=== Exercise input ===
BEGIN

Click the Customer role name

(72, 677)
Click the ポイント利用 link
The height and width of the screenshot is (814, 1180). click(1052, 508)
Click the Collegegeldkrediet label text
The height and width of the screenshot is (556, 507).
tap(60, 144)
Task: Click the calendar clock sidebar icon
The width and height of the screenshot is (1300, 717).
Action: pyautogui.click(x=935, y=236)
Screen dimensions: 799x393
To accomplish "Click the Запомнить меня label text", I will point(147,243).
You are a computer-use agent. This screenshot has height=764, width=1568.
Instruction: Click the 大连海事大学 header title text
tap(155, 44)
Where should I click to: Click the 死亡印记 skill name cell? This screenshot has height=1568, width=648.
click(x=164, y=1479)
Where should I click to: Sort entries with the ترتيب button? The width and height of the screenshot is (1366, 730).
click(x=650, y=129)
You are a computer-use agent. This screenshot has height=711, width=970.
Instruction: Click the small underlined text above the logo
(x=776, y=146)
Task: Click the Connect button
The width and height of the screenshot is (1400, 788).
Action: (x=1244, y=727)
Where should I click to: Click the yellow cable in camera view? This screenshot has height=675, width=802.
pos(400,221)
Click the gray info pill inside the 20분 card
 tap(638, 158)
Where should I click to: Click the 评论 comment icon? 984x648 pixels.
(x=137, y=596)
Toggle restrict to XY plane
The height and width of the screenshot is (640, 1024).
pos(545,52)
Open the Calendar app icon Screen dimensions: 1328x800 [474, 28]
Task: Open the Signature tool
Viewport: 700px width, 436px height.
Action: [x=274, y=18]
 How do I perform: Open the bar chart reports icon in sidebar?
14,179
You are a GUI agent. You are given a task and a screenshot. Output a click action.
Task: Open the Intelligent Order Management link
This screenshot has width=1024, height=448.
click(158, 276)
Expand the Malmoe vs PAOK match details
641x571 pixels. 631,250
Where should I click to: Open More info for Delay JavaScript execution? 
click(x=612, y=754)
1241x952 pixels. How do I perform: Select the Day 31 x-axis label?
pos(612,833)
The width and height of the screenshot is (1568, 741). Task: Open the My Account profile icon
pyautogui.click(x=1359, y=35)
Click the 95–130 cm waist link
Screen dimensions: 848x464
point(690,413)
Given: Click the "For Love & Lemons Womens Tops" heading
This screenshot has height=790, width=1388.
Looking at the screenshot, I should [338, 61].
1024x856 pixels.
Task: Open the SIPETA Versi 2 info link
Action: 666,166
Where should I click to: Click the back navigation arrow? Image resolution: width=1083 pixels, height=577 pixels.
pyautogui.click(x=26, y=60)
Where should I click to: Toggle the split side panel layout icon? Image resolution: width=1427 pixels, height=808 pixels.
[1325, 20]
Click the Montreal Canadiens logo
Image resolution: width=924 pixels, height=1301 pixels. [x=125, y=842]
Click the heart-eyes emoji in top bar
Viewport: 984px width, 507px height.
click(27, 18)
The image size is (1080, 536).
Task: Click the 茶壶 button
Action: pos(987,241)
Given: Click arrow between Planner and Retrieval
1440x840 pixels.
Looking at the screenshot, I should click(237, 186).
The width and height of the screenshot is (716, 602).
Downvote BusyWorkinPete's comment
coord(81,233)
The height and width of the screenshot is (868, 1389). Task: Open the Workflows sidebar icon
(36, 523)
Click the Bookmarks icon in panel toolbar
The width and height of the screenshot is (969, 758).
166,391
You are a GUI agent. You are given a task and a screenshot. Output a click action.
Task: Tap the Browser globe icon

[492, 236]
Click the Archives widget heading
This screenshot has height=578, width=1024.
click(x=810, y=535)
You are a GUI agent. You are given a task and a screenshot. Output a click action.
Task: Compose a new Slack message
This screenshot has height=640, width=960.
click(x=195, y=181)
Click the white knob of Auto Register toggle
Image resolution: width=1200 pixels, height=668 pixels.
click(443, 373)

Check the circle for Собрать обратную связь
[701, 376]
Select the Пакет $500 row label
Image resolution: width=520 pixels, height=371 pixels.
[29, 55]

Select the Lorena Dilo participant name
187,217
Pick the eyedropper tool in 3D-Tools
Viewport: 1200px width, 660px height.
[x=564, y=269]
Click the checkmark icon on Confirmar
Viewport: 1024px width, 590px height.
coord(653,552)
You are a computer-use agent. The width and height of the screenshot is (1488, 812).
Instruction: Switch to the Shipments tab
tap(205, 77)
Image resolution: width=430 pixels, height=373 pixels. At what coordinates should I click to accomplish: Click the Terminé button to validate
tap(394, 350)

END

=== Aim of the task ===
Look through the entries above; copy every line holding the string "computer".

=== Written solution ===
You are a computer-use agent. This screenshot has height=764, width=1568.
You are a computer-use agent. This screenshot has height=711, width=970.
You are a computer-use agent. The width and height of the screenshot is (1488, 812).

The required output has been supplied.